» EXCERPT
┄┄┄┄┄┄
Action 2030 Blog
TONSE – From Zambia to the Google Play Store
Written by
Matts Weurlander
|
24 October 2018
Public engagement and partnerships
This is the story of a creative and ambitious collaboration, led by the UN in Zambia, that brought together a non-conventional Finnish software company, a Lusaka-based coding school, an up-and-coming Zambian media company, and young minds from all over Zambia to come up with an application to engage young people in the promotion of the Global Goals.
Tonse is a mobile application, which allows anyone to easily create and join community projects and become active participants in sustainable development. We can proudly say that Tonse was born and made in Zambia and is now ready for worldwide testing on the Google Play Store.
When brainstorming spins in empty circles, let go and let the young people design it
We started this project with the idea of using a digital scorecard to track progress on SDG indicators related to youth (for example, education, employment and income). The team quickly realized that while this seemed like a fine idea on paper, it would be problematic to implement, partly due to the slow pace by which SDG indicator data is generated in Zambia, and partly due to the technical and rather boring nature of indicators.
A mobile application needs new data by the minute to stay interesting. Not every year, or every four years, like data for national SDG indicators. Could we develop an application that would serve our overall objective of giving young people a voice in sustainable development, but at the same time be fun, simple and interactive? What would it be? What would it look like? What would it do?
Our internal brainstorming sessions were taking us nowhere. Our discussions, though well-intentioned and lit up by occasional buzz words, spun in empty circles. We were like square-shaped objects aspiring to become something round and fluid-like, but not knowing how. It was, to be honest, frustrating.
Our team decided to leave the content part to the intended users: we would invite networks of young people to workshops and they would tell us what to do. Meanwhile, we turned our attention to the “how” part of things.
None of us in the UN team working on young people’s rights and development knew how to code. On top of that, software developers are a rare breed in Lusaka and the few quotations that we received from commercial companies far exceeded our budget.
We were in a double bind: we didn’t know what to do, and we didn’t know who could do it.
Pro bono partnerships to the rescue
Things started to look brighter after we contacted Vincit Ltd., a Finnish software company. We had been in touch with the company a year ago to discuss pro bono opportunities and this project seemed to be the perfect match! Vincit brands itself as “not another software company”, which was exactly the kind of spirit we wanted to embrace.
┄┄┄┄┄┄
» PROVIDED RECORDS
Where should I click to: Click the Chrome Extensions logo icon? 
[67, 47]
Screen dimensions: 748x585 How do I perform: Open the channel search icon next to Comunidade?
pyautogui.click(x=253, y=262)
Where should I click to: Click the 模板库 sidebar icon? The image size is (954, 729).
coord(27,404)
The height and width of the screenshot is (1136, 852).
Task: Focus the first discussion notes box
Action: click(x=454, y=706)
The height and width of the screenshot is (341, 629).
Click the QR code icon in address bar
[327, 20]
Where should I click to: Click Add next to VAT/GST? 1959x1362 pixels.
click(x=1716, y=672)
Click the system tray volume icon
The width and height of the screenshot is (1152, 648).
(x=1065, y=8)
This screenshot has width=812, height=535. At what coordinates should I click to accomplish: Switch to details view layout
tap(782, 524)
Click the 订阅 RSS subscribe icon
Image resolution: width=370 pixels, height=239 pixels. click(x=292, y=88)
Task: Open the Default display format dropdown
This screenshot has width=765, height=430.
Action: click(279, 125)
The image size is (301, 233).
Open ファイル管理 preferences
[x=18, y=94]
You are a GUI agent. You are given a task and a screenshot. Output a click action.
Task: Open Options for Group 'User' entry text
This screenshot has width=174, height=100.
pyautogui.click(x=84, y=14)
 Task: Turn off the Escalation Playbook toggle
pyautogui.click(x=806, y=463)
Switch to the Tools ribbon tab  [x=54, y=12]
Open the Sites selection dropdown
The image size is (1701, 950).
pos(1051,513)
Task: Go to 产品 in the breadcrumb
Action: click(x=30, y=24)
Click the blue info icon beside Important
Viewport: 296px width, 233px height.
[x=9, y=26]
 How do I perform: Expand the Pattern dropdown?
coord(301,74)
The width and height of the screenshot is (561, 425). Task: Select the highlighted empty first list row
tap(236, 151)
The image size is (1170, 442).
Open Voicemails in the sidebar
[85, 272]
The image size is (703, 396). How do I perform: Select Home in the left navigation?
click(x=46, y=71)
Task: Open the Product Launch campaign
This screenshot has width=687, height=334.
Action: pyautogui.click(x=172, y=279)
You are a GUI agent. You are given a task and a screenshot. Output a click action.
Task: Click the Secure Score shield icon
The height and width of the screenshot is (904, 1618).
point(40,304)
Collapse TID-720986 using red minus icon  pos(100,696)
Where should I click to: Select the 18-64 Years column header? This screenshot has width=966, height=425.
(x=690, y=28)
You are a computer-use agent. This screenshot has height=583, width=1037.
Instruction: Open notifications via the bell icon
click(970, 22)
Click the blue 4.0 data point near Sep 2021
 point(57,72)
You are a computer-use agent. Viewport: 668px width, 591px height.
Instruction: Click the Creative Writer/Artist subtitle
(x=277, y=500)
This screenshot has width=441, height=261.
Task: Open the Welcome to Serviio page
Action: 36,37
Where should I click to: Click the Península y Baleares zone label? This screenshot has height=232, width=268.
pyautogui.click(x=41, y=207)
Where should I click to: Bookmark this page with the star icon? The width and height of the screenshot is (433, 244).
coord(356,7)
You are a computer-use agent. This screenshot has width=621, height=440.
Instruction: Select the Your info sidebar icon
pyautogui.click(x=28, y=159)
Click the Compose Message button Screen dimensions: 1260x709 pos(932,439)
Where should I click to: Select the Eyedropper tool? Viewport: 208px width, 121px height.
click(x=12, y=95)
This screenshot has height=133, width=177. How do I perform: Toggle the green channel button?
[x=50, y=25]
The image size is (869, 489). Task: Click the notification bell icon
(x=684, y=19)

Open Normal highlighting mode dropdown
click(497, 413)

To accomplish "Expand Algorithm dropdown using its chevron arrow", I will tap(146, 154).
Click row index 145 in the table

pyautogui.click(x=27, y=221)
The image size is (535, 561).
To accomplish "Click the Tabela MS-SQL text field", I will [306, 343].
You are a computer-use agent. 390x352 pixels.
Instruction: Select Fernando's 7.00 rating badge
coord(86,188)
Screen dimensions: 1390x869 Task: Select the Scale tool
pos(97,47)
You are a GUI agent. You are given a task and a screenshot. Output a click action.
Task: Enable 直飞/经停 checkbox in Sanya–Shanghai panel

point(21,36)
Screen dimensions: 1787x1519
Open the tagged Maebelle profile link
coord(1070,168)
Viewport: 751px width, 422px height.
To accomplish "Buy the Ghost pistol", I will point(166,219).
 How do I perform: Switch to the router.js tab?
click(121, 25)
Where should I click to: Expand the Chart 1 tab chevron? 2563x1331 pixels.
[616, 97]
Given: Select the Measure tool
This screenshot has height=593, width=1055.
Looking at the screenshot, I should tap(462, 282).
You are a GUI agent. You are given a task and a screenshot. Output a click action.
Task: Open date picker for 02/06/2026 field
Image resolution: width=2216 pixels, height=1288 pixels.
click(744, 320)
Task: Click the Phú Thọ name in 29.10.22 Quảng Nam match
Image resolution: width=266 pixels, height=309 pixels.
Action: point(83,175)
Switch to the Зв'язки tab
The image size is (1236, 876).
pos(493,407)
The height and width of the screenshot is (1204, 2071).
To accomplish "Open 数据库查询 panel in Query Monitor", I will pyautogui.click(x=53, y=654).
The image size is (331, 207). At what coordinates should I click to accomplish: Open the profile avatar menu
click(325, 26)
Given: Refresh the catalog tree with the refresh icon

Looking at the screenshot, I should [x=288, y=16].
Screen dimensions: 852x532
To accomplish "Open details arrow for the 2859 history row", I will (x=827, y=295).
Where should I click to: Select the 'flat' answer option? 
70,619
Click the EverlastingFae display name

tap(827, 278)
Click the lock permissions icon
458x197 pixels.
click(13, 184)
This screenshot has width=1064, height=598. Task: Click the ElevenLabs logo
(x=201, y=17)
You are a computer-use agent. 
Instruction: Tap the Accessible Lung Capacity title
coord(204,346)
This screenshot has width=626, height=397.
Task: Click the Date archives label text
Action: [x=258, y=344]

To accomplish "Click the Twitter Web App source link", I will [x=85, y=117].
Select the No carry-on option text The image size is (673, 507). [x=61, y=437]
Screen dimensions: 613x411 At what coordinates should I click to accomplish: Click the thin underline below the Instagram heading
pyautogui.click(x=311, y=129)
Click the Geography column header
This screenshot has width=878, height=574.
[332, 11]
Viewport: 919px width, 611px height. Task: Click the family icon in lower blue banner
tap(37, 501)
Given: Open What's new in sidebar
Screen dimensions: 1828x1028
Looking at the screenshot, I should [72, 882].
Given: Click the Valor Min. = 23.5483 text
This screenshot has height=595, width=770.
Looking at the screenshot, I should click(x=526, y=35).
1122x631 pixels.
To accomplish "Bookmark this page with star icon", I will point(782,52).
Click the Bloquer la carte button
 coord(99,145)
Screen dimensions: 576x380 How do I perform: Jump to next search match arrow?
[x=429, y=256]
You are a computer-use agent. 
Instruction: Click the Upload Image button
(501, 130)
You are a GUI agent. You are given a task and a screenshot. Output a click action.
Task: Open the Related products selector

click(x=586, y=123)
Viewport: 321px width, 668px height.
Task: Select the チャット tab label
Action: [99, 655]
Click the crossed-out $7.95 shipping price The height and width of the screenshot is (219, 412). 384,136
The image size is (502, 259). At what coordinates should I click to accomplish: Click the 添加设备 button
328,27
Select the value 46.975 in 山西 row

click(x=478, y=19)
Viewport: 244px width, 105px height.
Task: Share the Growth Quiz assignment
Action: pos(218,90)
┄┄┄┄┄┄
» TASK TO CARRY OUT
Answer these questions from the Tonse blog post above:
(a) On what platform is Tonse now ready for worldwide testing?
(b) What two reasons made the digital scorecard idea problematic to implement?
(c) What is the name of the Finnish software company the team contacted?

» SOLUTION BELOW
(a) The Google Play Store.
(b) The slow pace at which SDG indicator data is generated in Zambia, and the technical and rather boring nature of indicators.
(c) Vincit Ltd.